Provided data below:

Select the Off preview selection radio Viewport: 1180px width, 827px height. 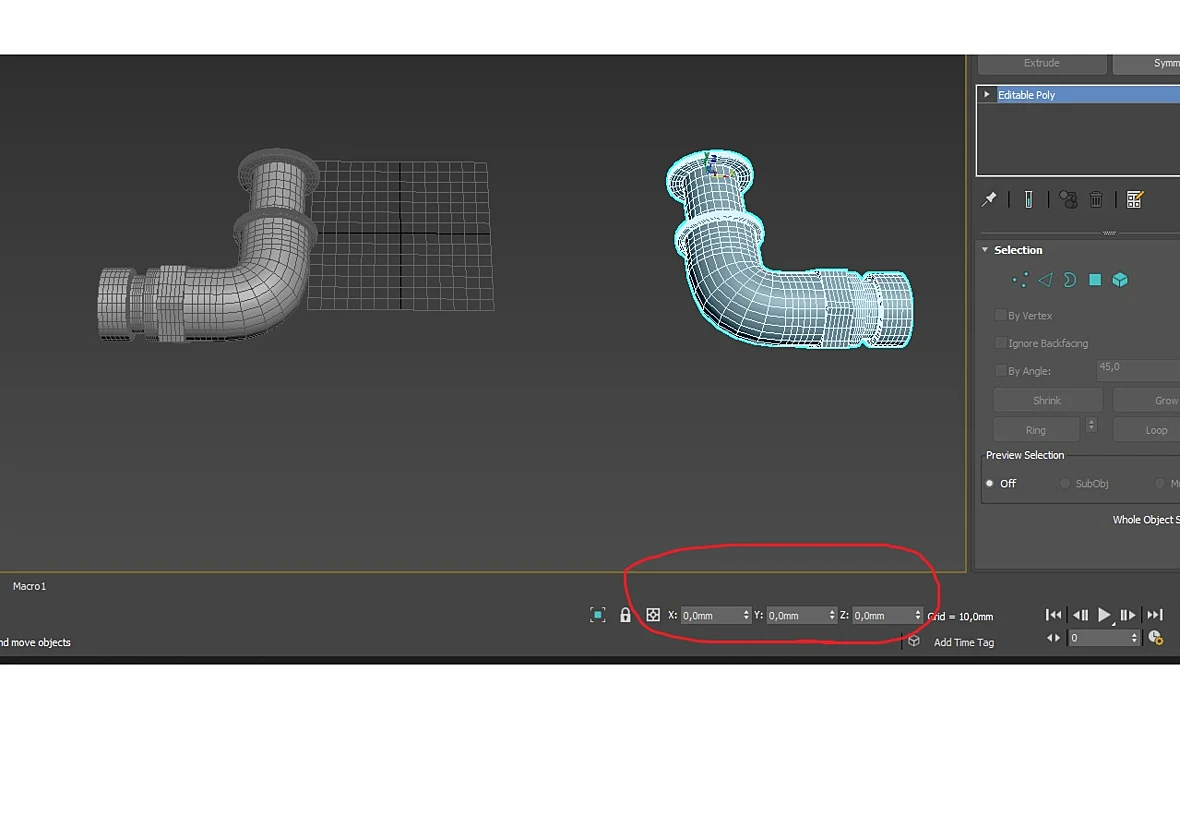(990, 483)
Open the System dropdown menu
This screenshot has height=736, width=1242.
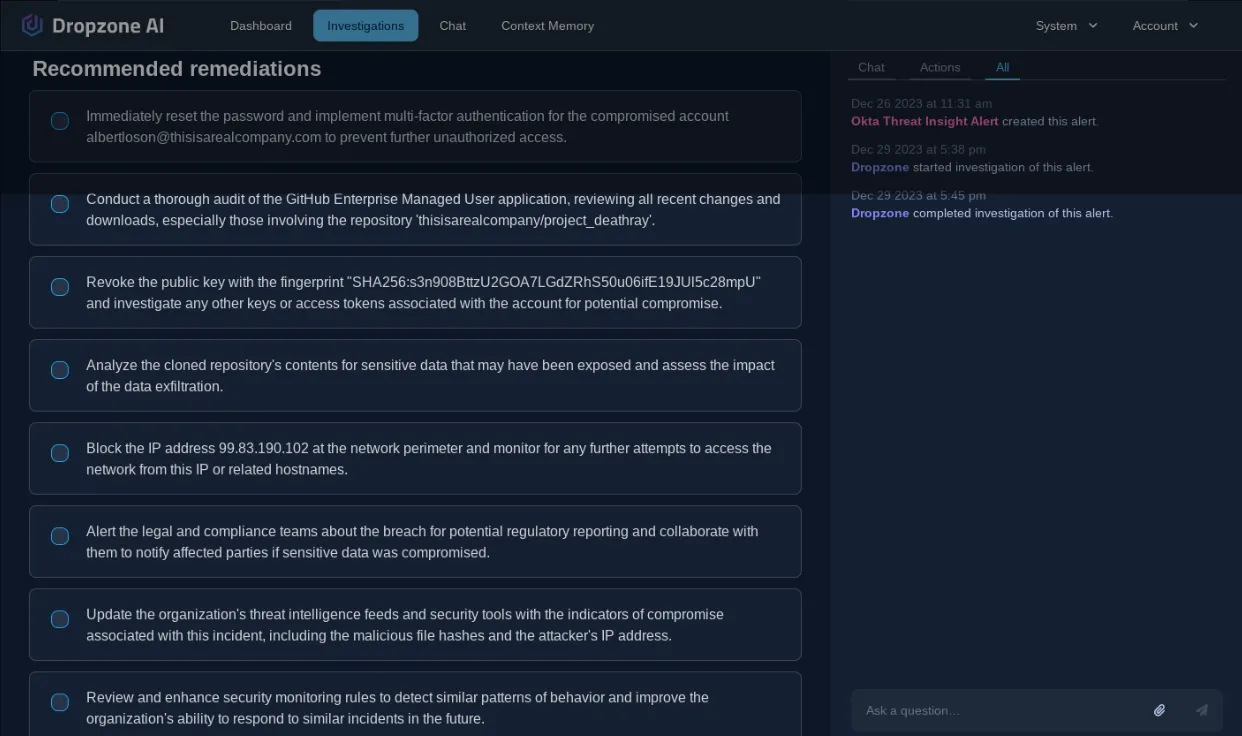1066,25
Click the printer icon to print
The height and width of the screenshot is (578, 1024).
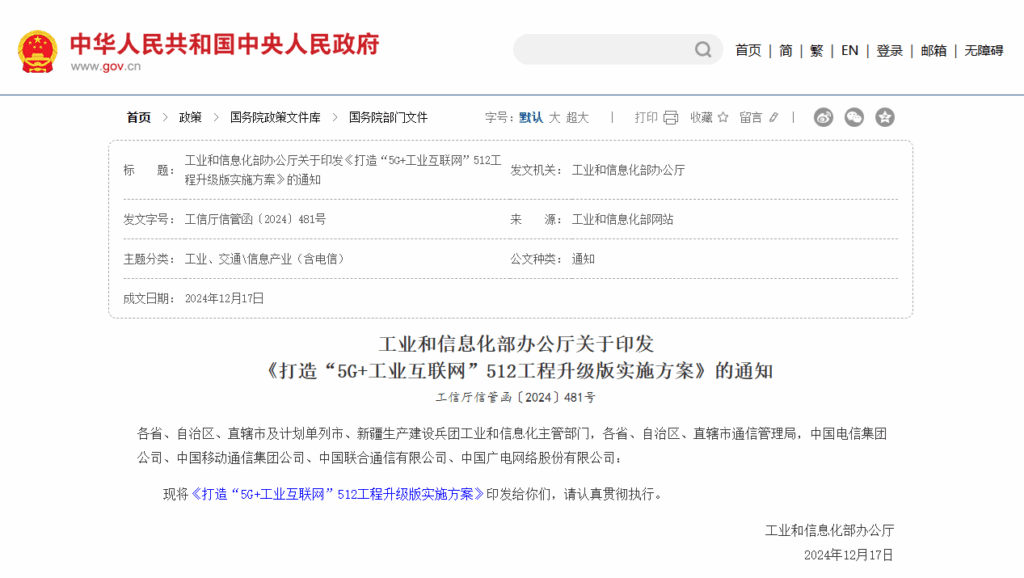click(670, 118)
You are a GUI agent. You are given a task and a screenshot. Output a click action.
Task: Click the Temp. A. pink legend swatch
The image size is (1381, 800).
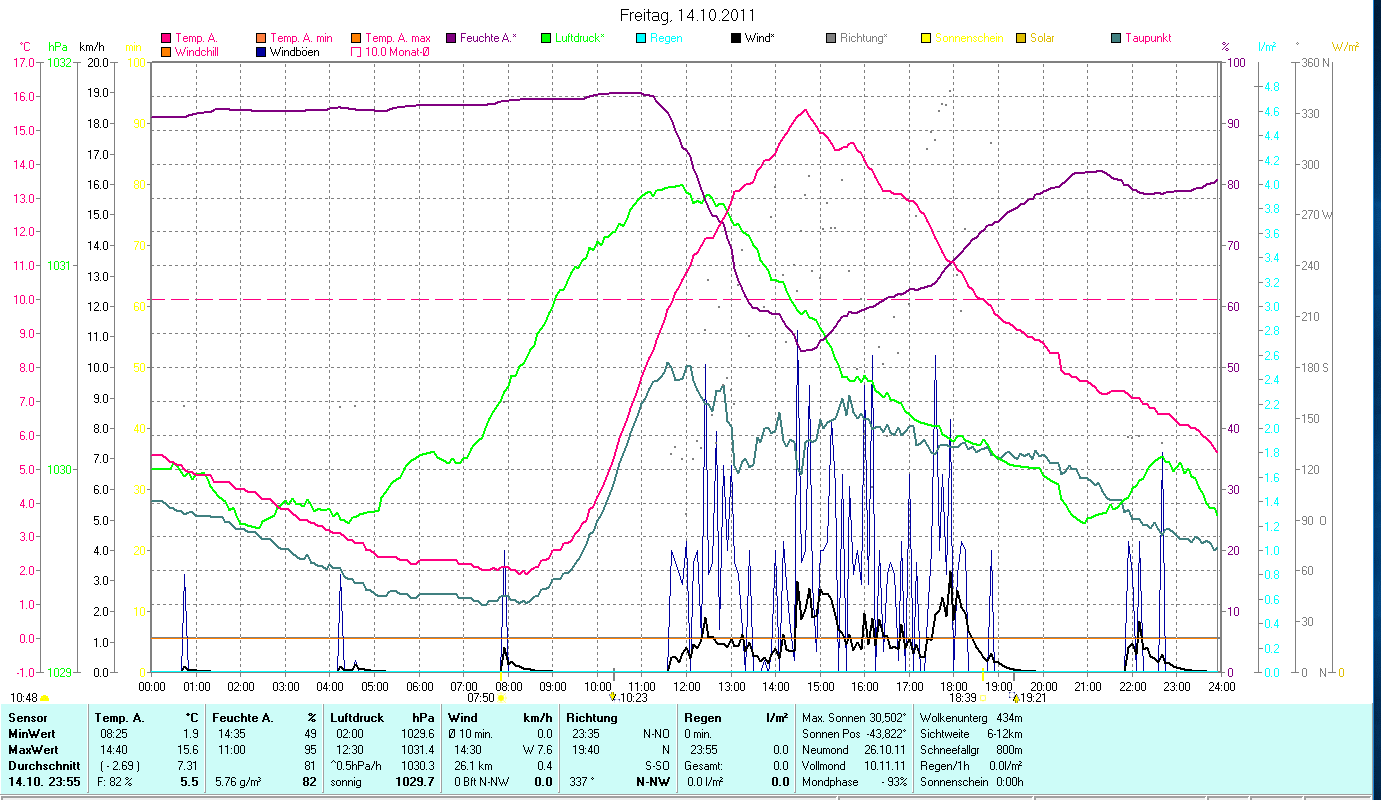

End of Provided data.
Provided data below:

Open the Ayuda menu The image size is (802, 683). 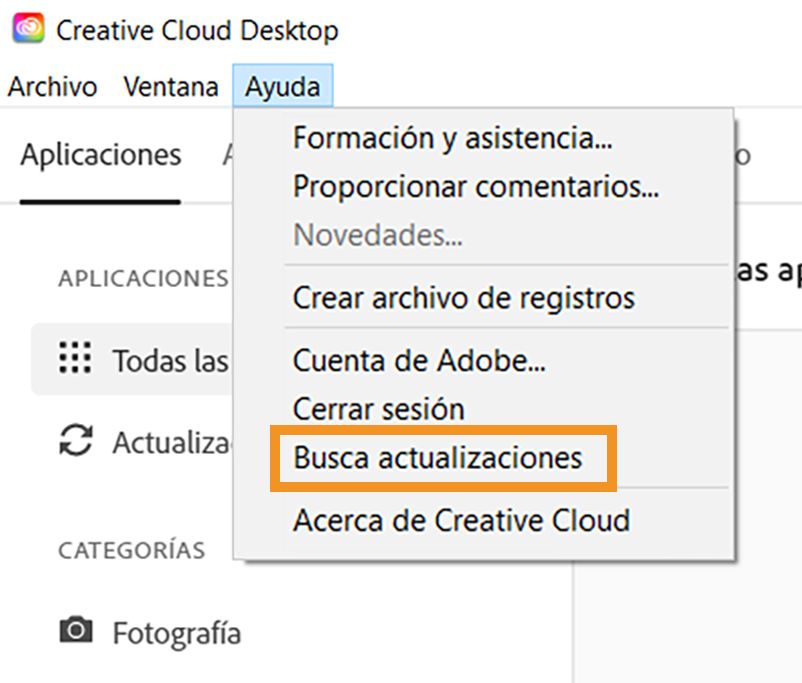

End of Provided data.
Provided data below:

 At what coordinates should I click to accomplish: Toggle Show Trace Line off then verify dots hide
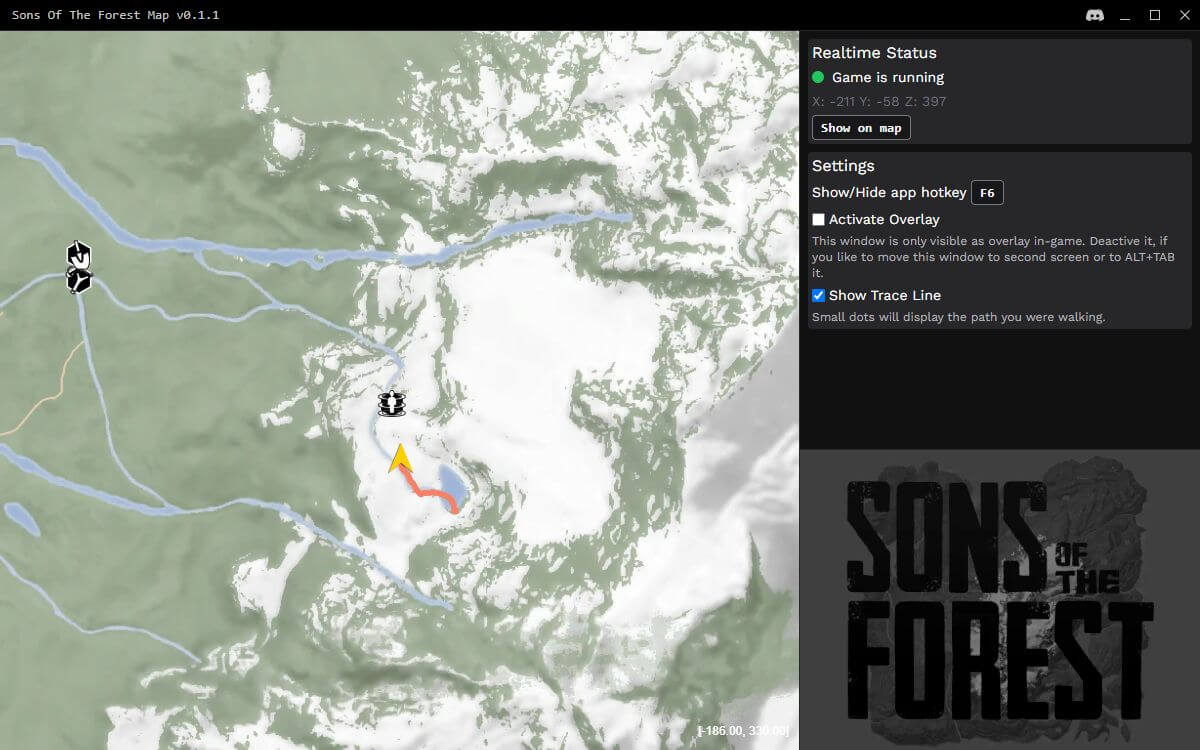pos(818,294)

End of Provided data.

Look above for the line with "This screenshot has height=736, width=1242." and copy exactly from it through the line with "You are a GUI", both included. Omit the pictures.

This screenshot has height=736, width=1242.
1066,25
Click the printer icon to print
The height and width of the screenshot is (578, 1024).
click(670, 118)
You are a GUI agent. You are given a task and a screenshot. Output a click action.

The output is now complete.